Palm Coast Mayor David Alfin had been at the launch 16 months ago, and was part of the gathering near the switching station on Monday. He said Palm Coast is on its way to becoming only the second “Gig City” in the state, after Tallahassee–meaning that every street will be wired and within reach of gig-caliber internet service.
“It gives me the ability when I’m talking to site selectors, future businesses, especially in the healthcare services or medical technology field,” to offer that service citywide, Alfin said. “Pharmaceutical companies, medical research companies, medical technology companies need this gig speed. They can’t even look at us without it. So we will be the fastest in the area. That gives us a leg up in attracting these people, which again begins to balance our demographic and our tax base simultaneously here in the city of Palm Coast. So there’s a value here to our existing residents, but especially to our future residents.”
Alfin spoke of his own experience, transitioning from slide rules to the internet. But the new generation, he said, grew up only in the era of the internet, not knowing anything else. “So we’re also reaching out to the next generation for the future of Palm Coast as well, which I think is really important,” the mayor said.

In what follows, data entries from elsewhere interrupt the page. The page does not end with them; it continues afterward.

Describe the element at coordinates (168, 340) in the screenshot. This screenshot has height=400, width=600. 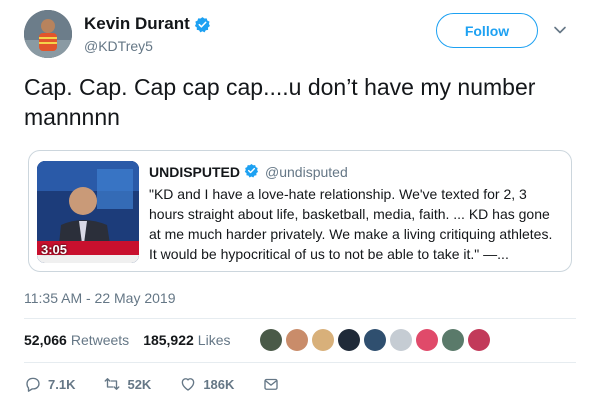
I see `likes-count: 185,922` at that location.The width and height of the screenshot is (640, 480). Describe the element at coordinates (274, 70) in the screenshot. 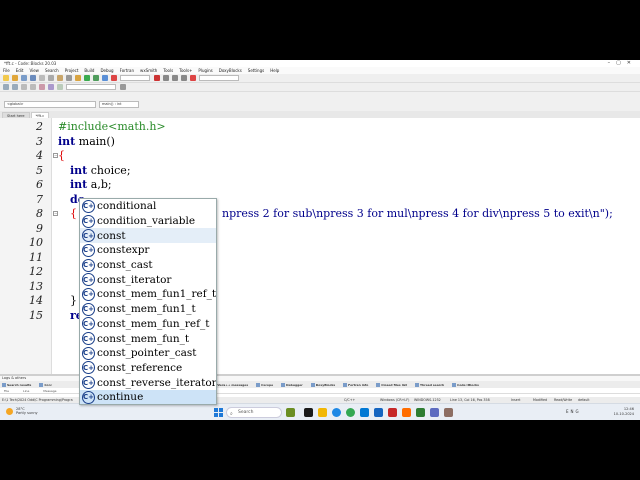

I see `menu-help: Help` at that location.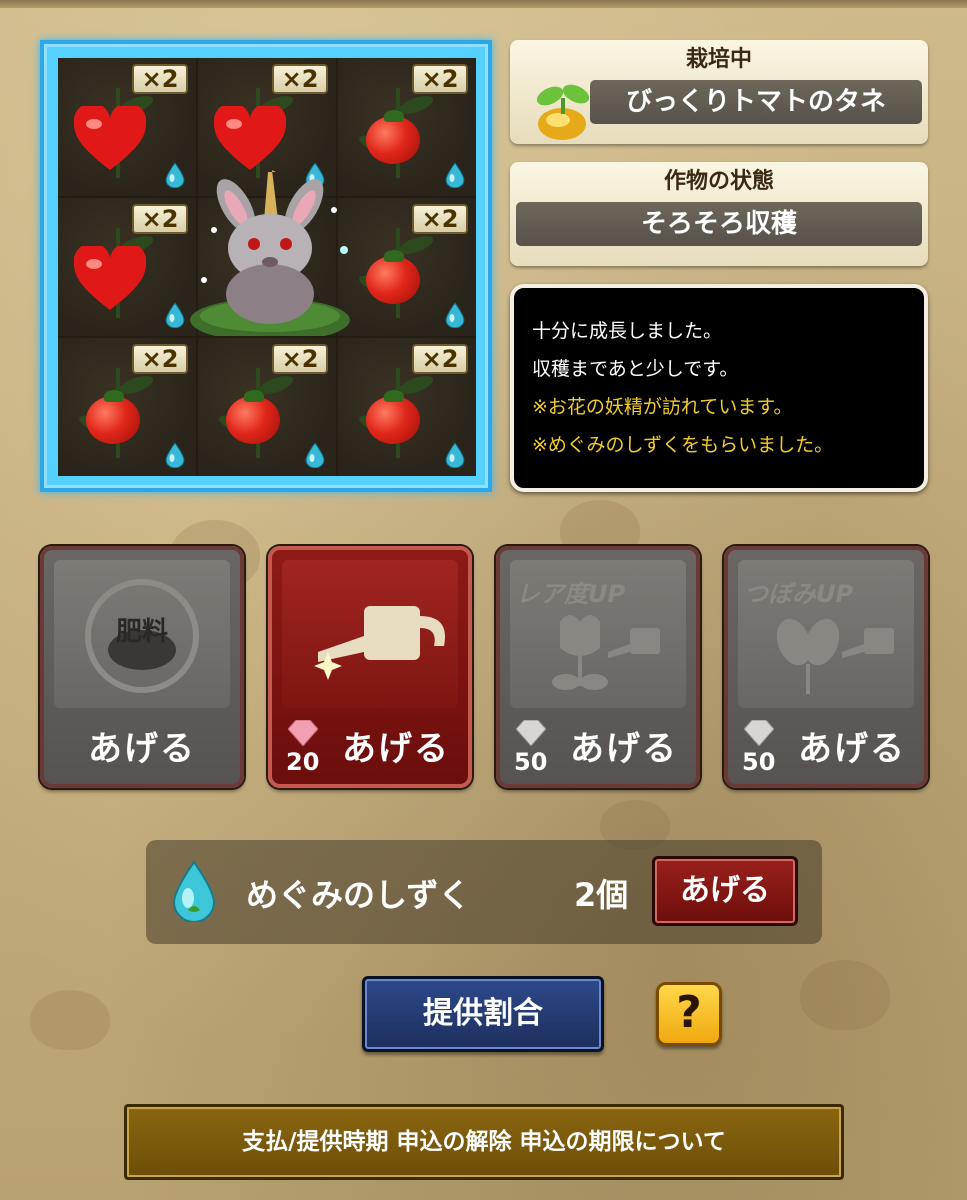  Describe the element at coordinates (571, 594) in the screenshot. I see `rarity-up-title: レア度UP` at that location.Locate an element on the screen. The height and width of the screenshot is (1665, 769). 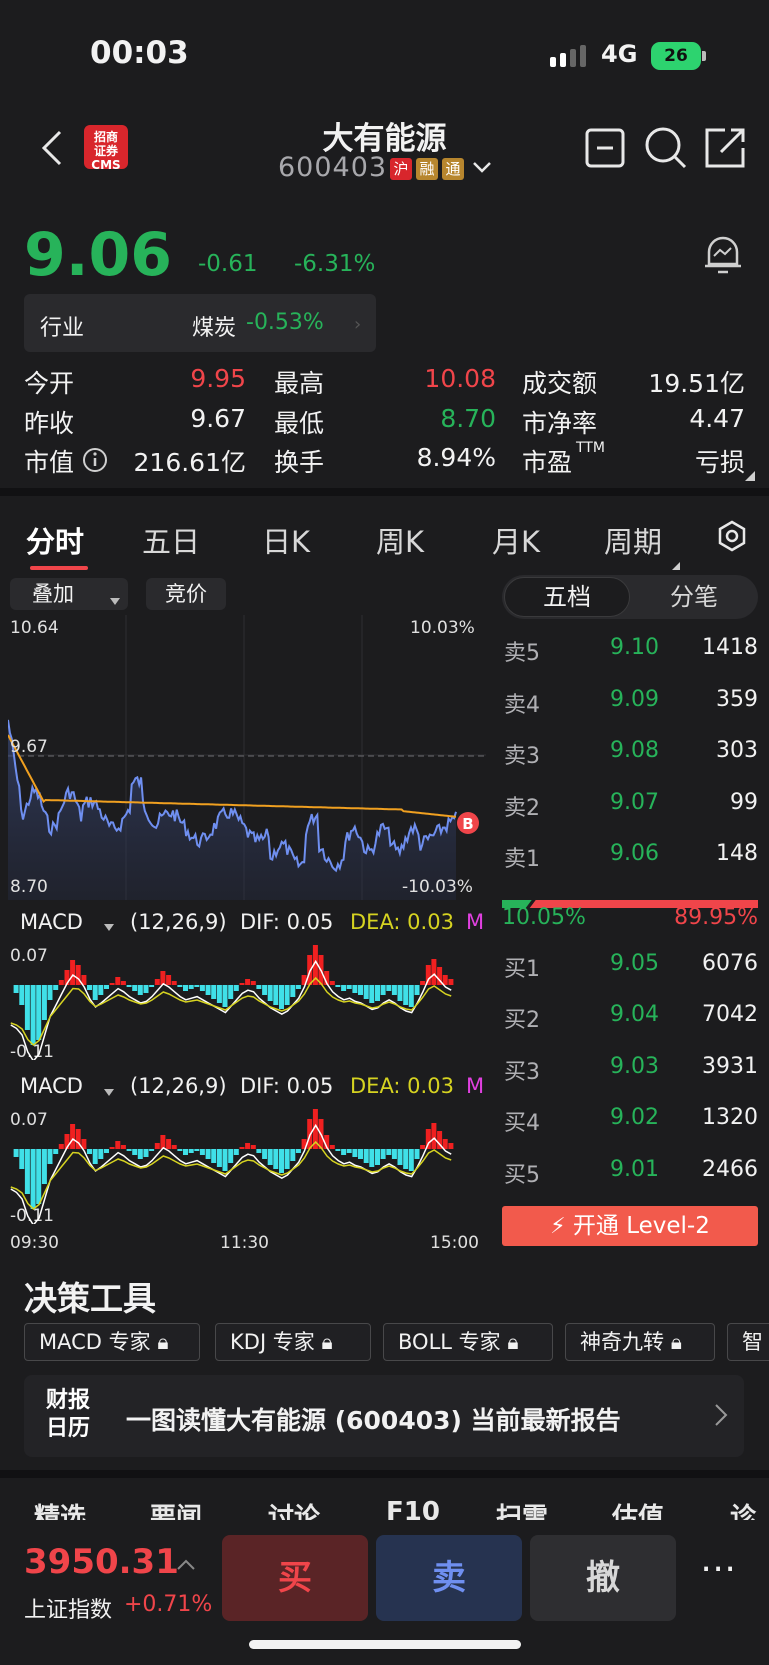
search-icon is located at coordinates (666, 150).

He said there’s been few complaints from residents as Metronet has dug up swales for its work, occasionally severing utility lines. “In this kind of an exercise, you’re invariably going to run into something. Yeah, cut something,” Alfin said. “But our number of complaints is minimal. Better than that: I’ve talked to the boots on the ground and congratulated these folks over here. The response to a customer ticket on a complaint has been extraordinarily fast. The supervisors shows up, they get it resolved. Sometimes they get it resolved so fast, the customer calls City Hall to cancel the ticket because it’s already been taken care of.”
Palm Coast government a decade and a half ago was big into its own broadband system, what it called Palm Coast Fibernet. It still runs the system, and at one point only a few years ago one of its council members saw it as a bounty of revenue. It hasn’t panned out that way. Metronet now risks making it redundant. “Maybe in the long term it becomes unimportant,” Alfin said. “Certainly with a speed advantage you could make that case, but I’m not willing to give up that last line of security just yet.”
But Alfin conceded that Fibernet’s original vision is defunct: “The original model included a component which would be a a new revenue stream for the city, which would be ideal, but no longer realistic,” he said, “and quite frankly, the city could never keep up with technology as fast as we’ve talked about before. The city doesn’t have the wherewithal or the professional experience to be competitive with companies that are dedicated full time to this kind of exercise.”